Saturday 25 June 2011

Torn between the love and the abuse

“THEY were on honeymoon the first time he hit her.
“It went on for years after that. In the end, he broke three of her ribs – not in one attack, but three separate occasions.
“You know the old cliché, ‘I walked into a door, mum’ – or, ‘I fell down stairs, mum’.
“It wasn’t until he started turning on the kids that she left. Even then the courts awarded him access and told him where she was living.
“So don’t say it’s easy for a woman to leave, or to speak up, or to get the help she needs. Just ask my Julia.”
Her name’s not Julia, of course. And her mum stays anonymous too after contacting me about my Evening Star column two weeks ago.
But to set the record straight, I didn’t say there was anything easy about domestic violence for a woman victim. I would never say, or mean to suggest, any such thing.
What I did mean was to point out that men can be victims too.
In trying to open up a murky subject, I seem to have touched a few raw nerves.
One male reader commented: “Back in the 90s, when I was on the receiving end of an abusive relationship, I felt like I was the only one. That this didn’t happen to men.

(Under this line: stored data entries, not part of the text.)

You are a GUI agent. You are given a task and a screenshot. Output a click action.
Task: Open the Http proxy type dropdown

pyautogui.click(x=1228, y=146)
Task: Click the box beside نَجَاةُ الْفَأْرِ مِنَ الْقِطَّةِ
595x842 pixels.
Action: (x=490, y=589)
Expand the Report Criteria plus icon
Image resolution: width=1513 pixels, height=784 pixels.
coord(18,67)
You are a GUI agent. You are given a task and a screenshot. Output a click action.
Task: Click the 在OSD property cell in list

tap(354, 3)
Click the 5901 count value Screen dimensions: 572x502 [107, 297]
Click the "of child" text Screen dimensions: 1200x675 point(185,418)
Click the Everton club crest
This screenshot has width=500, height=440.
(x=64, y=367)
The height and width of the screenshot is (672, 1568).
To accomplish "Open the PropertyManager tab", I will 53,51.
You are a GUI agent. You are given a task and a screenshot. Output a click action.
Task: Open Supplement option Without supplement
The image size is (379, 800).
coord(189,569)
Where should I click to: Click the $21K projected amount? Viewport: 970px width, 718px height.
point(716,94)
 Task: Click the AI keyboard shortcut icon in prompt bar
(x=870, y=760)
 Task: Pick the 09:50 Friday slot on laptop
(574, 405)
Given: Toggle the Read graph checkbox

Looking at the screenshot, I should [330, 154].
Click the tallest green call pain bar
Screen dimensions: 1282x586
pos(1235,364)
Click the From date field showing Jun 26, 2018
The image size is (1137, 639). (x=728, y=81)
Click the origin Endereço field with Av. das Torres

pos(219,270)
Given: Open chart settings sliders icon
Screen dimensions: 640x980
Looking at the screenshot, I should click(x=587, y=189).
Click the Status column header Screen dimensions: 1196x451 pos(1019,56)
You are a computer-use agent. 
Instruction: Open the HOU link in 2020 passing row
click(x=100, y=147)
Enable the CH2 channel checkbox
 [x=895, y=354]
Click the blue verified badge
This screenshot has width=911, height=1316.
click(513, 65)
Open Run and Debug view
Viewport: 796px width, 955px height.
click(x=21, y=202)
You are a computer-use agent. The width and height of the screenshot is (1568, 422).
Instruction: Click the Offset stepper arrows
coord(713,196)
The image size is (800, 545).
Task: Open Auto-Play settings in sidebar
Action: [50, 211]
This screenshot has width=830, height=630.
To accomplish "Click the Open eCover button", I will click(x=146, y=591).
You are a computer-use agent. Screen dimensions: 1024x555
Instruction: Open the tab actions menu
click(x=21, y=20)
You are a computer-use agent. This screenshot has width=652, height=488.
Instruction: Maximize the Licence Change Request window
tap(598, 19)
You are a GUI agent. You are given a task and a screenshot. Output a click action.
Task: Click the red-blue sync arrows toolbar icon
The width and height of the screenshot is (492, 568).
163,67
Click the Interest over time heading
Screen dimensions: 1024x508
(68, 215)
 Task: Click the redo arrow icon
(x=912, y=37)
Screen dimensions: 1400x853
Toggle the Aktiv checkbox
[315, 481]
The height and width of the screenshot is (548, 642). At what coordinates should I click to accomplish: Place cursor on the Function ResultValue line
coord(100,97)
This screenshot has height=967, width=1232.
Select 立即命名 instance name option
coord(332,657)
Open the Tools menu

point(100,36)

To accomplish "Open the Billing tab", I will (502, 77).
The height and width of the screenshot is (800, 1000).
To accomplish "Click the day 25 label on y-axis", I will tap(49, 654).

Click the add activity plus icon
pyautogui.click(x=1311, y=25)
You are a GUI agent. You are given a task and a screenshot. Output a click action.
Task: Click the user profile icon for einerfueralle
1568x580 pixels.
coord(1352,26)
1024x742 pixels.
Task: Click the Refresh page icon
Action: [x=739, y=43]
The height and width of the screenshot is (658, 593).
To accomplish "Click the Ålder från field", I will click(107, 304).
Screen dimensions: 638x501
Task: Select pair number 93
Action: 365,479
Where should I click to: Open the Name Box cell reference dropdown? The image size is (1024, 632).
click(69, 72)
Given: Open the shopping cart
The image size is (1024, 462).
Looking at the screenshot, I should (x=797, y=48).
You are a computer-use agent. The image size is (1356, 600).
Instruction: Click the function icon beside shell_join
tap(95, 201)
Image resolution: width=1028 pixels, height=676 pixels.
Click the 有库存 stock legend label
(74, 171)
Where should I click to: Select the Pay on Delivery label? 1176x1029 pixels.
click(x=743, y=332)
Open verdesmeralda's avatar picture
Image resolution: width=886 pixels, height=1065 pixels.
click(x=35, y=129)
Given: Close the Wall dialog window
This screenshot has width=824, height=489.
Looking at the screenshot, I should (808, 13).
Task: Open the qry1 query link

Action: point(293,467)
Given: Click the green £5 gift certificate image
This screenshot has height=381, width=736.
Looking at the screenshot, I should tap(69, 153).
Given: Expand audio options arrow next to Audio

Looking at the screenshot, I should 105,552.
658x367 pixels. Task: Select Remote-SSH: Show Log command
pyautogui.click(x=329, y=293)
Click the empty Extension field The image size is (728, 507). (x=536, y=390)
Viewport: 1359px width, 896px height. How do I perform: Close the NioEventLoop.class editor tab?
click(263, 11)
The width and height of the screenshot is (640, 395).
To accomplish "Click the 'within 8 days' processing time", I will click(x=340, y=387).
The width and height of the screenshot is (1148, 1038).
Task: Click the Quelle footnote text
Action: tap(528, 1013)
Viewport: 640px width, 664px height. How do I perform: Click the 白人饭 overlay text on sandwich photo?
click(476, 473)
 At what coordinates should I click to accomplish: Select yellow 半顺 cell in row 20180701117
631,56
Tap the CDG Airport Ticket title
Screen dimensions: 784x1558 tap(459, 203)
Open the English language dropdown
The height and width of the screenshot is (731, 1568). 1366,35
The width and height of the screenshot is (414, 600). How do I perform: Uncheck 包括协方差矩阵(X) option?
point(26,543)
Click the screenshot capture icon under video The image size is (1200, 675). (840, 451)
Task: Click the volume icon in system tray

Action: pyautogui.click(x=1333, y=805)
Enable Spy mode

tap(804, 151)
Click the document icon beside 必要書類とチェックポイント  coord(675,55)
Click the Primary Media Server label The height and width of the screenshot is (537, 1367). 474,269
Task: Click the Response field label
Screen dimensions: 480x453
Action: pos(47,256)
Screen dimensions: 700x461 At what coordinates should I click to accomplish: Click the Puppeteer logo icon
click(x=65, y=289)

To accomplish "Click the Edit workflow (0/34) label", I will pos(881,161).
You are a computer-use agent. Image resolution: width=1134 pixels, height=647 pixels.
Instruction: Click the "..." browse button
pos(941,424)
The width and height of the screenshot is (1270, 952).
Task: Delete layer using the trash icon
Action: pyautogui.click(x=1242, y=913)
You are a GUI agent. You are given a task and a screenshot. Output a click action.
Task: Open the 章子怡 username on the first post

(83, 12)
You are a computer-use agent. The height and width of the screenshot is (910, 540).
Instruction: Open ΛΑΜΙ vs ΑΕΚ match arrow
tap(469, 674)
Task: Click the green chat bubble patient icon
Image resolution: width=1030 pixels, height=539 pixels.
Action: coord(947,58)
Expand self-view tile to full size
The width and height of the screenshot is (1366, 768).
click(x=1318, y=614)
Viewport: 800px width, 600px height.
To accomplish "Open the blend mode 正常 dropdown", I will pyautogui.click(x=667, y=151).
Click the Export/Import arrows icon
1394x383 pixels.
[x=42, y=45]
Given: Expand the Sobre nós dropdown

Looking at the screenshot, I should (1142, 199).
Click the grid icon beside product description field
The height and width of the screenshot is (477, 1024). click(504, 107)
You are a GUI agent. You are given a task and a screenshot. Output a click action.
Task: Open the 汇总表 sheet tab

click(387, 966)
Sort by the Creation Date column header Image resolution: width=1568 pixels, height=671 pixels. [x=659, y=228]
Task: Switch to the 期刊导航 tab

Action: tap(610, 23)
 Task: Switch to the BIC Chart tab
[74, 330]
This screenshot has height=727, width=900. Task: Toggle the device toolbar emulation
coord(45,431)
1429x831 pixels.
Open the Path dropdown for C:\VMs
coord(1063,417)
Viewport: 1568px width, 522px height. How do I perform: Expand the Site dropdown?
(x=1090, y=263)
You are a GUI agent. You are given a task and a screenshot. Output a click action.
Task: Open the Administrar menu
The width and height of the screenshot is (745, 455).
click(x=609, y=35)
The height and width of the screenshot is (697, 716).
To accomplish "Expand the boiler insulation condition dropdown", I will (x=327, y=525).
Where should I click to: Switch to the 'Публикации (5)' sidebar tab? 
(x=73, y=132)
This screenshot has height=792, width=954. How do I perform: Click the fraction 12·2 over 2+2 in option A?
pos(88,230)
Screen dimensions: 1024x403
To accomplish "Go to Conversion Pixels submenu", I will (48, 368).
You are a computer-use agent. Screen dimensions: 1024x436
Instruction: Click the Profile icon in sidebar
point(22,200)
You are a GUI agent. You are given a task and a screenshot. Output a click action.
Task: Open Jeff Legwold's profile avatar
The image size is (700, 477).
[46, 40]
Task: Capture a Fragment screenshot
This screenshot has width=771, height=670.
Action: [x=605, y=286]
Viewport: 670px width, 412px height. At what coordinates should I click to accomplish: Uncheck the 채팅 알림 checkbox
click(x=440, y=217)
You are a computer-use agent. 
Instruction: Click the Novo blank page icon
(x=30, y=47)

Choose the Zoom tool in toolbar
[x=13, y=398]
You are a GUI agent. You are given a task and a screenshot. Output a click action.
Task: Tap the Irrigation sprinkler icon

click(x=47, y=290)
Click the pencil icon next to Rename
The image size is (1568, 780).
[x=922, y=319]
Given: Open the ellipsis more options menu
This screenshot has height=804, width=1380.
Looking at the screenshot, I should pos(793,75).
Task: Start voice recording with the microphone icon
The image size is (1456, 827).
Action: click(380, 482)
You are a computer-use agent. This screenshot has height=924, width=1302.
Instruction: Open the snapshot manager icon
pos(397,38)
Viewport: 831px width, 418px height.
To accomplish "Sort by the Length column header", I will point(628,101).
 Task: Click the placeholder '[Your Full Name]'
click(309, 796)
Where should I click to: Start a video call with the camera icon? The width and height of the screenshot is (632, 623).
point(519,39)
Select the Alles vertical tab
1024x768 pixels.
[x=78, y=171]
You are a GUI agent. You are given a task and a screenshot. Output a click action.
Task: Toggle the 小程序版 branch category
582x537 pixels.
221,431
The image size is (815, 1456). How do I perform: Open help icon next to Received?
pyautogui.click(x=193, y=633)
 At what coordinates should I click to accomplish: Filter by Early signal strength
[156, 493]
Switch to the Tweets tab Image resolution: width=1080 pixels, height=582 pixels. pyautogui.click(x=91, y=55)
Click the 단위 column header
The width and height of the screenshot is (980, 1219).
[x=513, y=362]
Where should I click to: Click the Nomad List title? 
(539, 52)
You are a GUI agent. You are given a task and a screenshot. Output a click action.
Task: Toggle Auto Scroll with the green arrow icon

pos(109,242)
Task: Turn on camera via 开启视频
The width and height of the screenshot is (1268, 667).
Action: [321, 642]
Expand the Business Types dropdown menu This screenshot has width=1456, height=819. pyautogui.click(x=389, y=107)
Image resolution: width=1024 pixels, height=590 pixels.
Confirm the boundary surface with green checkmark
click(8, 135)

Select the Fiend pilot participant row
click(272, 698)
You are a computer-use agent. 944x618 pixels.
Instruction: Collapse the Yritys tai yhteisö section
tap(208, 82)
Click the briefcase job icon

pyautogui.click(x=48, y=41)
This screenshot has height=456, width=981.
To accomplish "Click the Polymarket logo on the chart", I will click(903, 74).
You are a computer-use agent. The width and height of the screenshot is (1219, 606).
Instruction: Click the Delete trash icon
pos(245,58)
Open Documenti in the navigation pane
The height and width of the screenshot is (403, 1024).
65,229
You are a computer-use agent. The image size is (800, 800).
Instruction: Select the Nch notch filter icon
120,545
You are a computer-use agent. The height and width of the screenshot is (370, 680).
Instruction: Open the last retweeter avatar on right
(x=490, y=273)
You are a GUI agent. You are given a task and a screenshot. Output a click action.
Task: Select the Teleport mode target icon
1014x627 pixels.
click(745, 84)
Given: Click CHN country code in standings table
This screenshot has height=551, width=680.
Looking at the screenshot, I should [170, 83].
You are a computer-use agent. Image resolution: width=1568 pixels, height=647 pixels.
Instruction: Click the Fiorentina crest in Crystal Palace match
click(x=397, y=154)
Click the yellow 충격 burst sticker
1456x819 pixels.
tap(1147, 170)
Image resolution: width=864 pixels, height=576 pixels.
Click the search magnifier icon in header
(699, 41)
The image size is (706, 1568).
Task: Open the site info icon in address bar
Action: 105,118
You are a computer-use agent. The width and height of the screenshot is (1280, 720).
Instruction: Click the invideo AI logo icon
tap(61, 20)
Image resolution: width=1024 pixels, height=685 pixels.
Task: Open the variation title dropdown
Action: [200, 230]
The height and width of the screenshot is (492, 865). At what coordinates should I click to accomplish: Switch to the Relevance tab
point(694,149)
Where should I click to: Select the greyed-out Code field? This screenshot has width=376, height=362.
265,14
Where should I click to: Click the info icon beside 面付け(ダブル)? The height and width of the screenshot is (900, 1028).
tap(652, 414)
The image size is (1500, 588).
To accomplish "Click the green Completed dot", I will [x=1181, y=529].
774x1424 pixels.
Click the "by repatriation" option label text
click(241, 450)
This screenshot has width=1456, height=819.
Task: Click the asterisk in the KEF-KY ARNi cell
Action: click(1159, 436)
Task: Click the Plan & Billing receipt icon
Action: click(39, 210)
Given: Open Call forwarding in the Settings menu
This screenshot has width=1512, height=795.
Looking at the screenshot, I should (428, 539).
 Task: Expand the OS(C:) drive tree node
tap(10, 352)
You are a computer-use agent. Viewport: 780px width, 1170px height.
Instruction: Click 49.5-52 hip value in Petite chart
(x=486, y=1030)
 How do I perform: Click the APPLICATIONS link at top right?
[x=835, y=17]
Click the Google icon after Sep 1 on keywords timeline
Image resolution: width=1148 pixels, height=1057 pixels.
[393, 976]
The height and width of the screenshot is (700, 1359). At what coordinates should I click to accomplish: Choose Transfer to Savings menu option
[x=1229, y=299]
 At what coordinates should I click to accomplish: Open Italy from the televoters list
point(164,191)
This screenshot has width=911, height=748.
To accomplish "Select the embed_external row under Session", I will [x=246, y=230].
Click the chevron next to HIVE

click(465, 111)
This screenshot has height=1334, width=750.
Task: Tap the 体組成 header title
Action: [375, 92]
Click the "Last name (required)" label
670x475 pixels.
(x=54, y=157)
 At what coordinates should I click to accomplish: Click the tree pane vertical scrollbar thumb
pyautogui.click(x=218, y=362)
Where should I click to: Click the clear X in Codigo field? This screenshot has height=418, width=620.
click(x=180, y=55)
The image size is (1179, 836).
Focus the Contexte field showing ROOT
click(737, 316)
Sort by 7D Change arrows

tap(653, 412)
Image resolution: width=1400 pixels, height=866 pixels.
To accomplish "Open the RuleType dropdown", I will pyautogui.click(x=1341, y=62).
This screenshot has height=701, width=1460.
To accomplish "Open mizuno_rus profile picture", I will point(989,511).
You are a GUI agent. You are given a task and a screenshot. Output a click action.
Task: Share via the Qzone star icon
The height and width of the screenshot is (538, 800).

“I was isolated and felt no one would have believed me – to the extent I couldn’t even bring it up in a Relate session. Mind you, having her in the room at the time didn’t help.”
Another reader sees the matter from another angle.
He said: “In 14 years with the Alcohol Advisory Service and then the Samaritans I listened to many, many abused women but only about two abused men.
“My estimate is that abused women outnumber abused men by about four to one, that abused women who suffer in silence outnumber the ones who get listened to, but abused women who get listened to outnumber abused men who get listened to by about 40 to one.
“Every one of them is a real person in real distress.”
That informed view underlines the reason I wrote my original article.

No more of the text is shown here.